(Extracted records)

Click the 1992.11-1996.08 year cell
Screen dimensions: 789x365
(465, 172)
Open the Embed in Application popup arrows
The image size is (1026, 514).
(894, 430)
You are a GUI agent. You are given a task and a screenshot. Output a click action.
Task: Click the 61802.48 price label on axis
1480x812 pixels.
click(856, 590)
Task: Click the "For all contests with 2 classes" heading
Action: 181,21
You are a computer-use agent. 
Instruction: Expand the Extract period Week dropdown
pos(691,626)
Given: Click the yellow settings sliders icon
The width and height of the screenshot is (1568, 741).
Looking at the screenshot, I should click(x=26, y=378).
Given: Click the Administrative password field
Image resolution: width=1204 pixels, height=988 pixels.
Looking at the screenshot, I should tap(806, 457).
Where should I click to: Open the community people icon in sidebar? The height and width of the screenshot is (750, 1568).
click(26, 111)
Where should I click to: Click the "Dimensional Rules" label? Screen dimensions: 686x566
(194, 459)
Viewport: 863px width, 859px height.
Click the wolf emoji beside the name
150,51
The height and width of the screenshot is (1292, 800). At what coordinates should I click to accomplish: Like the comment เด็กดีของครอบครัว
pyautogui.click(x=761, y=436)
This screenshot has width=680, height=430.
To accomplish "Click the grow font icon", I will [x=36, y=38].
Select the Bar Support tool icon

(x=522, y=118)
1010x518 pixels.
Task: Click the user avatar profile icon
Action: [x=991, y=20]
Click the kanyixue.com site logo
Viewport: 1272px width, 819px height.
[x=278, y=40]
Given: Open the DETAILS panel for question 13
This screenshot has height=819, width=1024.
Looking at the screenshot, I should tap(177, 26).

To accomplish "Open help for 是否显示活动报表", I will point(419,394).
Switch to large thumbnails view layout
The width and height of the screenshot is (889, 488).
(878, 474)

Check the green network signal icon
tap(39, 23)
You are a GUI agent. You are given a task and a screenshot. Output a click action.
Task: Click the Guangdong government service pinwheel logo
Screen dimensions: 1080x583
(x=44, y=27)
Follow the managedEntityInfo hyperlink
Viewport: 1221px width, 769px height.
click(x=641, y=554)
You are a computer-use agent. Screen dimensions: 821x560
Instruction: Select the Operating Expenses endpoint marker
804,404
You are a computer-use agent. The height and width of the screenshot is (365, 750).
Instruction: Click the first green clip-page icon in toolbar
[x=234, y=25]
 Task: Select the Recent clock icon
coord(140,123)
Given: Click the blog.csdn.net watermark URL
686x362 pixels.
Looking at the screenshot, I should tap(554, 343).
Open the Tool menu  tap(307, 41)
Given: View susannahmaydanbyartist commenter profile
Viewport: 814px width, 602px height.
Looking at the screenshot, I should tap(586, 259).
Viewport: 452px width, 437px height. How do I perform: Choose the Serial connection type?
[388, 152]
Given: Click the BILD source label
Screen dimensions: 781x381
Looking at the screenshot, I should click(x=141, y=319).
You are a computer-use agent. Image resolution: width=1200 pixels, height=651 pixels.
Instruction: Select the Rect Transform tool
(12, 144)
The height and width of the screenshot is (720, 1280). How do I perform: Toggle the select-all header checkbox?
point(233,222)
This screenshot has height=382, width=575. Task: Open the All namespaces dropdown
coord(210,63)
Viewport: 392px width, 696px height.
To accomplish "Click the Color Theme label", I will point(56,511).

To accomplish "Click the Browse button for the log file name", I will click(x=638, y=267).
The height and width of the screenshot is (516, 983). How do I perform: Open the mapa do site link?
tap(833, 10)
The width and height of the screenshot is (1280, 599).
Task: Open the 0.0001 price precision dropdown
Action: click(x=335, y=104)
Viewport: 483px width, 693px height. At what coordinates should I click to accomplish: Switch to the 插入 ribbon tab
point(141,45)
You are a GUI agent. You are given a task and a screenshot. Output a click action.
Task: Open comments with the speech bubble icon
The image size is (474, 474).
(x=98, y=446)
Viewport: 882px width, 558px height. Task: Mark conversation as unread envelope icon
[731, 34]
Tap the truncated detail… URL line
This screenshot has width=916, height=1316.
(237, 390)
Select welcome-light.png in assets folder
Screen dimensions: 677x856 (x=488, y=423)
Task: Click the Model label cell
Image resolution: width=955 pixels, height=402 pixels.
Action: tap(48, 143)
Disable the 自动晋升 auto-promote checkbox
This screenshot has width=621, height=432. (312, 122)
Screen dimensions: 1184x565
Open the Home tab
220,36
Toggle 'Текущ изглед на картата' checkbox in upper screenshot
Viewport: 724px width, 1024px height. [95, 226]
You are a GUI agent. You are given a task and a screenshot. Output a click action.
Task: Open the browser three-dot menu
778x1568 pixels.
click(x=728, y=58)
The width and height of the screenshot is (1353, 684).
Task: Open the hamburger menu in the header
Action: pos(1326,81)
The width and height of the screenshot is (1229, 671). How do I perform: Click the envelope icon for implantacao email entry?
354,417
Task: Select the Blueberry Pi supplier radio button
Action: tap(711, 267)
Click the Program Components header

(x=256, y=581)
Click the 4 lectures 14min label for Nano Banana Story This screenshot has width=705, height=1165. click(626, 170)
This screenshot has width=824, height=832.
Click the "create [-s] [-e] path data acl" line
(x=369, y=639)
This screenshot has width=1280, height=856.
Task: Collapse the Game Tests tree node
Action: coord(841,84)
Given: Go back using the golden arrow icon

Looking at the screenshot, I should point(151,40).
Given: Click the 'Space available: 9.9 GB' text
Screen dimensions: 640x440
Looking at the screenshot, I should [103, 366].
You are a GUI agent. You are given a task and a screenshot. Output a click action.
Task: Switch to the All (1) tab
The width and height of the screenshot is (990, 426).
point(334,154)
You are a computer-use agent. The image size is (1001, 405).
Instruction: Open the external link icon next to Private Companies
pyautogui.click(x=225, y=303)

## TASK TO COMPLETE
Output the complete data verbatim.

## TASK OUTPUT
Click the 1992.11-1996.08 year cell
Screen dimensions: 789x365
(465, 172)
Open the Embed in Application popup arrows
The image size is (1026, 514).
(894, 430)
You are a GUI agent. You are given a task and a screenshot. Output a click action.
Task: Click the 61802.48 price label on axis
1480x812 pixels.
click(856, 590)
Task: Click the "For all contests with 2 classes" heading
Action: 181,21
You are a computer-use agent. 
Instruction: Expand the Extract period Week dropdown
pos(691,626)
Given: Click the yellow settings sliders icon
The width and height of the screenshot is (1568, 741).
Looking at the screenshot, I should click(x=26, y=378).
Given: Click the Administrative password field
Image resolution: width=1204 pixels, height=988 pixels.
Looking at the screenshot, I should tap(806, 457).
Where should I click to: Open the community people icon in sidebar? The height and width of the screenshot is (750, 1568).
click(26, 111)
Where should I click to: Click the "Dimensional Rules" label? Screen dimensions: 686x566
(194, 459)
Viewport: 863px width, 859px height.
Click the wolf emoji beside the name
150,51
The height and width of the screenshot is (1292, 800). At what coordinates should I click to accomplish: Like the comment เด็กดีของครอบครัว
pyautogui.click(x=761, y=436)
This screenshot has width=680, height=430.
To accomplish "Click the grow font icon", I will [x=36, y=38].
Select the Bar Support tool icon

(x=522, y=118)
1010x518 pixels.
Task: Click the user avatar profile icon
Action: [x=991, y=20]
Click the kanyixue.com site logo
Viewport: 1272px width, 819px height.
[x=278, y=40]
Given: Open the DETAILS panel for question 13
This screenshot has height=819, width=1024.
Looking at the screenshot, I should tap(177, 26).

To accomplish "Open help for 是否显示活动报表", I will point(419,394).
Switch to large thumbnails view layout
The width and height of the screenshot is (889, 488).
(878, 474)

Check the green network signal icon
tap(39, 23)
You are a GUI agent. You are given a task and a screenshot. Output a click action.
Task: Click the Guangdong government service pinwheel logo
Screen dimensions: 1080x583
(x=44, y=27)
Follow the managedEntityInfo hyperlink
Viewport: 1221px width, 769px height.
click(x=641, y=554)
You are a computer-use agent. Screen dimensions: 821x560
Instruction: Select the Operating Expenses endpoint marker
804,404
You are a computer-use agent. The height and width of the screenshot is (365, 750).
Instruction: Click the first green clip-page icon in toolbar
[x=234, y=25]
 Task: Select the Recent clock icon
coord(140,123)
Given: Click the blog.csdn.net watermark URL
686x362 pixels.
Looking at the screenshot, I should tap(554, 343).
Open the Tool menu  tap(307, 41)
Given: View susannahmaydanbyartist commenter profile
Viewport: 814px width, 602px height.
Looking at the screenshot, I should tap(586, 259).
Viewport: 452px width, 437px height. How do I perform: Choose the Serial connection type?
[388, 152]
Given: Click the BILD source label
Screen dimensions: 781x381
Looking at the screenshot, I should click(x=141, y=319).
You are a computer-use agent. Image resolution: width=1200 pixels, height=651 pixels.
Instruction: Select the Rect Transform tool
(12, 144)
The height and width of the screenshot is (720, 1280). How do I perform: Toggle the select-all header checkbox?
point(233,222)
This screenshot has height=382, width=575. Task: Open the All namespaces dropdown
coord(210,63)
Viewport: 392px width, 696px height.
To accomplish "Click the Color Theme label", I will point(56,511).

To accomplish "Click the Browse button for the log file name", I will click(x=638, y=267).
The height and width of the screenshot is (516, 983). How do I perform: Open the mapa do site link?
tap(833, 10)
The width and height of the screenshot is (1280, 599).
Task: Open the 0.0001 price precision dropdown
Action: click(x=335, y=104)
Viewport: 483px width, 693px height. At what coordinates should I click to accomplish: Switch to the 插入 ribbon tab
point(141,45)
You are a GUI agent. You are given a task and a screenshot. Output a click action.
Task: Open comments with the speech bubble icon
The image size is (474, 474).
(x=98, y=446)
Viewport: 882px width, 558px height. Task: Mark conversation as unread envelope icon
[731, 34]
Tap the truncated detail… URL line
This screenshot has width=916, height=1316.
(237, 390)
Select welcome-light.png in assets folder
Screen dimensions: 677x856 (x=488, y=423)
Task: Click the Model label cell
Image resolution: width=955 pixels, height=402 pixels.
Action: tap(48, 143)
Disable the 自动晋升 auto-promote checkbox
This screenshot has width=621, height=432. (312, 122)
Screen dimensions: 1184x565
Open the Home tab
220,36
Toggle 'Текущ изглед на картата' checkbox in upper screenshot
Viewport: 724px width, 1024px height. [95, 226]
You are a GUI agent. You are given a task and a screenshot. Output a click action.
Task: Open the browser three-dot menu
778x1568 pixels.
click(x=728, y=58)
The width and height of the screenshot is (1353, 684).
Task: Open the hamburger menu in the header
Action: pos(1326,81)
The width and height of the screenshot is (1229, 671). How do I perform: Click the envelope icon for implantacao email entry?
354,417
Task: Select the Blueberry Pi supplier radio button
Action: tap(711, 267)
Click the Program Components header

(x=256, y=581)
Click the 4 lectures 14min label for Nano Banana Story This screenshot has width=705, height=1165. click(626, 170)
This screenshot has width=824, height=832.
Click the "create [-s] [-e] path data acl" line
(x=369, y=639)
This screenshot has width=1280, height=856.
Task: Collapse the Game Tests tree node
Action: coord(841,84)
Given: Go back using the golden arrow icon

Looking at the screenshot, I should point(151,40).
Given: Click the 'Space available: 9.9 GB' text
Screen dimensions: 640x440
Looking at the screenshot, I should [103, 366].
You are a GUI agent. You are given a task and a screenshot. Output a click action.
Task: Switch to the All (1) tab
The width and height of the screenshot is (990, 426).
point(334,154)
You are a computer-use agent. The image size is (1001, 405).
Instruction: Open the external link icon next to Private Companies
pyautogui.click(x=225, y=303)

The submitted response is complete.